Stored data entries
%%

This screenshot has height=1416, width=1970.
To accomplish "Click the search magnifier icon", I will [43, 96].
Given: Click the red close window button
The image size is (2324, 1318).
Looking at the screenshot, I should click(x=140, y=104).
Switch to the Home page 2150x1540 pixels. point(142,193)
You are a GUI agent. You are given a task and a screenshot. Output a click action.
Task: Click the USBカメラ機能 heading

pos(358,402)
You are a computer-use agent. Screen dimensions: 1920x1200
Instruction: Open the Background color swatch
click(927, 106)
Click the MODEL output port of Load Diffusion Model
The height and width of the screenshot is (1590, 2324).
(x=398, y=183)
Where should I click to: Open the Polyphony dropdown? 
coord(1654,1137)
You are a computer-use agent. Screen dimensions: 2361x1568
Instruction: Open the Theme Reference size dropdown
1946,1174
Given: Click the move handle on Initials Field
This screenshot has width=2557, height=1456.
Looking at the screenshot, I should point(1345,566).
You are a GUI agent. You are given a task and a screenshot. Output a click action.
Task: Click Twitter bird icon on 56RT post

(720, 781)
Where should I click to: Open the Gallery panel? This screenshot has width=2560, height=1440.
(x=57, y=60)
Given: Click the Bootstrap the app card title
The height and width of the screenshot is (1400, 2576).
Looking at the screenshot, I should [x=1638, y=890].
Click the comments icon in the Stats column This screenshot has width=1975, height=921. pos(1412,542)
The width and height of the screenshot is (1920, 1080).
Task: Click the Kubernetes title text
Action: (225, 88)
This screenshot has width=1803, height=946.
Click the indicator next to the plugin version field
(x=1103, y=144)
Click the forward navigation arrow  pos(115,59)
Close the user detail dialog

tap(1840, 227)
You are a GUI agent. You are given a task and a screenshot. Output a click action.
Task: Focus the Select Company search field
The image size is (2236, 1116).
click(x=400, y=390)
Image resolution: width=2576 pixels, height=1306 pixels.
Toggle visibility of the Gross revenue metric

%%

### Task requirements
Out of the preceding entries, pull each line that contains the word "dimensions".

### Answer to the problem
You are a computer-use agent. Screen dimensions: 1920x1200
You are a computer-use agent. Screen dimensions: 2361x1568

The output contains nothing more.